Western State Hospital is a state psychiatric hospital which is licensed and operated by the Virginia Department of Behavioral Health and Developmental Services.
History
The first patient was admitted the morning of July 24, 1828. He was a teacher whose diagnosis was "hard study." A second patient was admitted that afternoon from Goochland County, Virginia, but remained only a few months at the facility before he escaped. The first woman arrived on July 25, and was admitted with a diagnosis of "Religious Excitement."

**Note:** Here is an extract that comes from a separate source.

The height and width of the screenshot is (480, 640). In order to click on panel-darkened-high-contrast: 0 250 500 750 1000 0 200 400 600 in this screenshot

Shortly after the facility opened, it was filled with patients and the Court of Directors implemented an admissions screening process to limit admissions to only those patients "who were either dangerous to society from their violence, or those who were offensive to its moral sense by their indecency and to those cases of derangement where there is reasonable ground to hope that the afflicted may be restored."
For further reading see books:
- Dr. Francis T. Stribling and Moral Medicine Curing the Insane at Virginia’s Western State Hospital: 1836-1874 by Alice Davis Wood (2004)

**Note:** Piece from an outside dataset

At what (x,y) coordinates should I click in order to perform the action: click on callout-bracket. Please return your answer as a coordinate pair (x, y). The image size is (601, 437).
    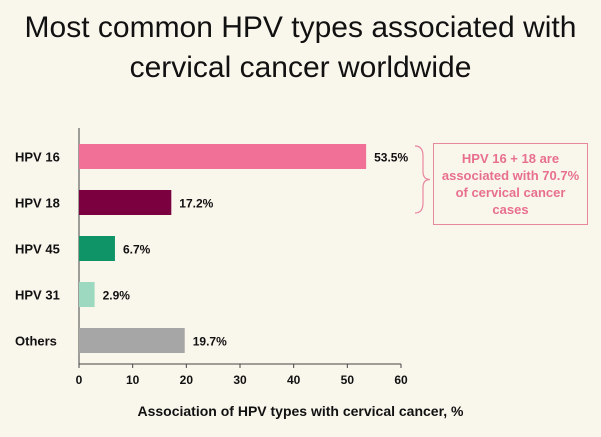
    Looking at the image, I should click on (422, 180).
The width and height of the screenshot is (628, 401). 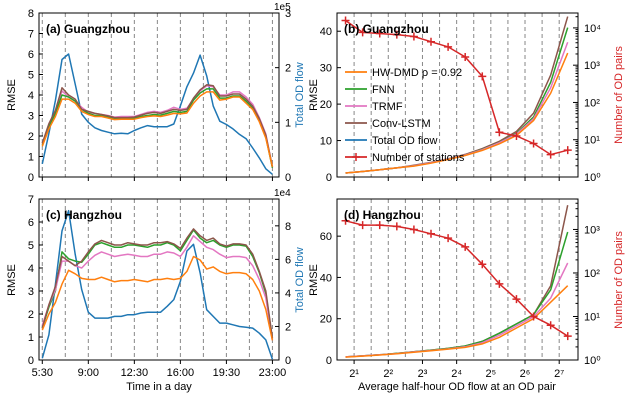 What do you see at coordinates (388, 374) in the screenshot?
I see `d-xtick-label: 2²` at bounding box center [388, 374].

- Dorothea Dix and Dr. Francis T. Stribling: An Intense Friendship - Letters: 1849-1874 by Alice Davis Wood (2008)
The facility’s name was changed in 1894 from Western Lunatic Asylum to Western State Hospital. The facility continued to increase in size through the 1950’s and 1960’s with the opening of a second site in 1949-1950. The facility’s patient population eventually increased to above 3,000 at two sites.
Beginning with the Commonwealth’s move toward deinstitutionalization in the early 1970’s, the population declined substantially until, by the late 1970’s, it stood at approximately 1,350. Further reductions were realized over the last fifteen years as hospital programs were related to sister facilities and the communities. A more restrictive criteria for admissions and improved prescreening programs have also been implemented. Substantial improvements in psychopharmacology and community treatment modalities along with earlier intervention have also contributed to reduced census.
In 1978 the University of Virginia (UVA) expanded its affiliation with the hospital providing for joint faculty appointments and the assignment of psychiatric residents and medical students to the facility for training. This program continued to expand with particular highlights in 1985 with the appointment of Dr. Spradlin as the Facility Director at Western State. In 1990, the hospital received the first National Award from the American Psychiatric Association as the exemplary program in Collaborative Services between a public mental health facility and a university.
Western State Hospital has extensive affiliations with colleges and universities involved in all of the major professional groups including. Various staff at Western State Hospital had joint faculty appointments with a number of institutions of higher education; staff with the Department of Psychiatric Medicine interdigitate with hospital programs for the provision of services and educational supervision.